Work instructions >>
Check each line of the data, and copy those where "vélo" appears.

*** Block opens ***

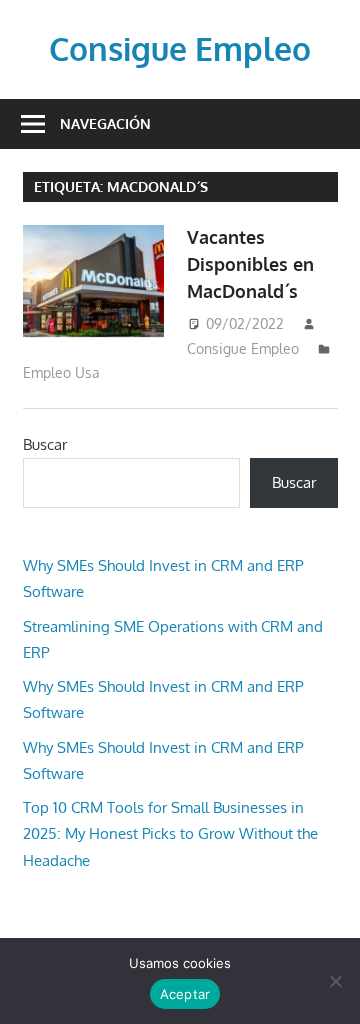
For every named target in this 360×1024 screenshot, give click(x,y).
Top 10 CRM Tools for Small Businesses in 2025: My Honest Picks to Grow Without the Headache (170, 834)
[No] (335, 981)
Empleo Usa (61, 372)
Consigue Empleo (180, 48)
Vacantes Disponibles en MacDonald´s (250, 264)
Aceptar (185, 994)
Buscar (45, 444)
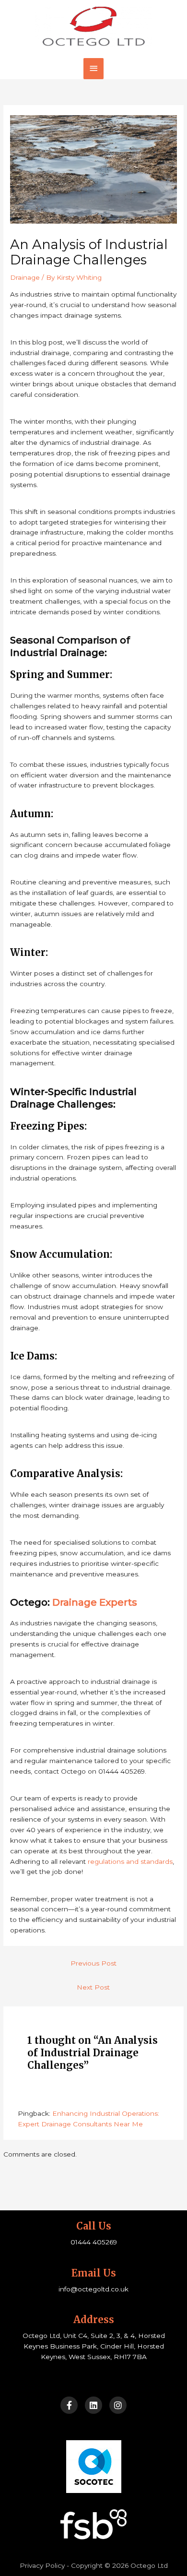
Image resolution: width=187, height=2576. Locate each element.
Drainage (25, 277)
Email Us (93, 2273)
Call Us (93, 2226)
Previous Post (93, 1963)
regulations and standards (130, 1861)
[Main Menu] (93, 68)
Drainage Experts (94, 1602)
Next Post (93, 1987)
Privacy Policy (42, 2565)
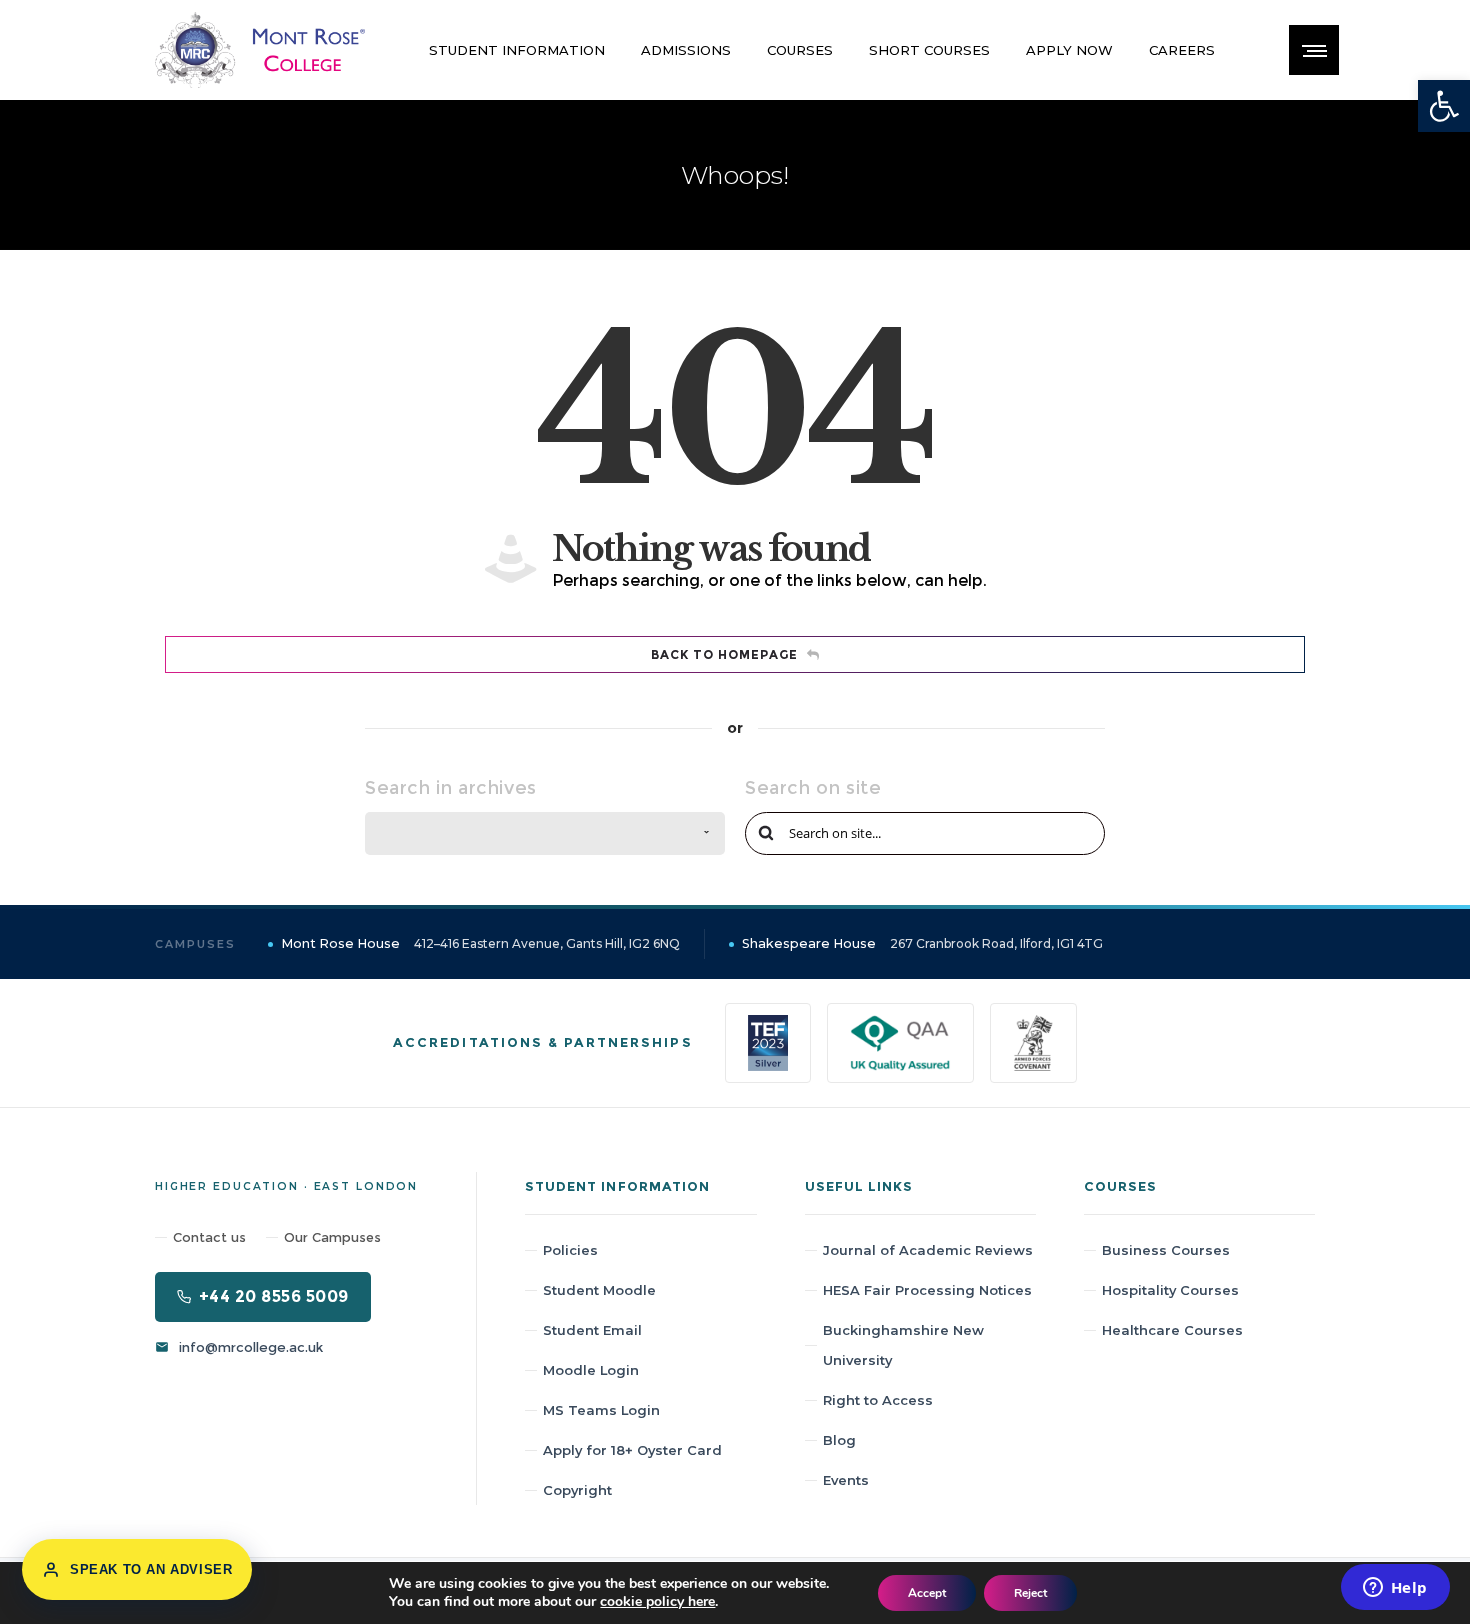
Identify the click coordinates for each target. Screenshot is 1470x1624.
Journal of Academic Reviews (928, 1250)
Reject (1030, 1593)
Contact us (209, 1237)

*** Block closes ***
*** Block opens ***

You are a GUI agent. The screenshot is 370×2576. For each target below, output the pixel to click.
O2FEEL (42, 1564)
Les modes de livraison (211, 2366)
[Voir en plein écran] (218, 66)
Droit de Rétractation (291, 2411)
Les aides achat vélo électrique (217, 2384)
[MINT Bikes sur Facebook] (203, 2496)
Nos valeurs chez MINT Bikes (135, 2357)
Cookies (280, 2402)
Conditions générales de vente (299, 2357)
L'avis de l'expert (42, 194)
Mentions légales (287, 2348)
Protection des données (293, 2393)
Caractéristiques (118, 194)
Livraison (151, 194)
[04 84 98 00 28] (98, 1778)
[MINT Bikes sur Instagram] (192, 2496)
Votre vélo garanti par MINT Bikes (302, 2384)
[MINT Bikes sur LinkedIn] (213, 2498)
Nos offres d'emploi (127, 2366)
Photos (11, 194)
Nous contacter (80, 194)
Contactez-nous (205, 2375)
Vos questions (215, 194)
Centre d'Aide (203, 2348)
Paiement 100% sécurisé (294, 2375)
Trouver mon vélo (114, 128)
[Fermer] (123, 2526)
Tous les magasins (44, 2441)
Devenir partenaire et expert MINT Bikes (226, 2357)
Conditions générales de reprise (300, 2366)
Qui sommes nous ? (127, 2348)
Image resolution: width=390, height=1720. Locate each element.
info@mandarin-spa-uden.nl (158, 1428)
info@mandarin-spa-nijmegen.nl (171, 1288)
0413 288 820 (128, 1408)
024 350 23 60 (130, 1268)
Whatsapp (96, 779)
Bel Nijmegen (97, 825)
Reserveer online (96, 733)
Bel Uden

*** Block closes ***

Solution for this problem >>
Les aides achat vélo électrique (217, 2384)
Votre vélo garanti par MINT Bikes (302, 2384)
Trouver mon vélo (114, 128)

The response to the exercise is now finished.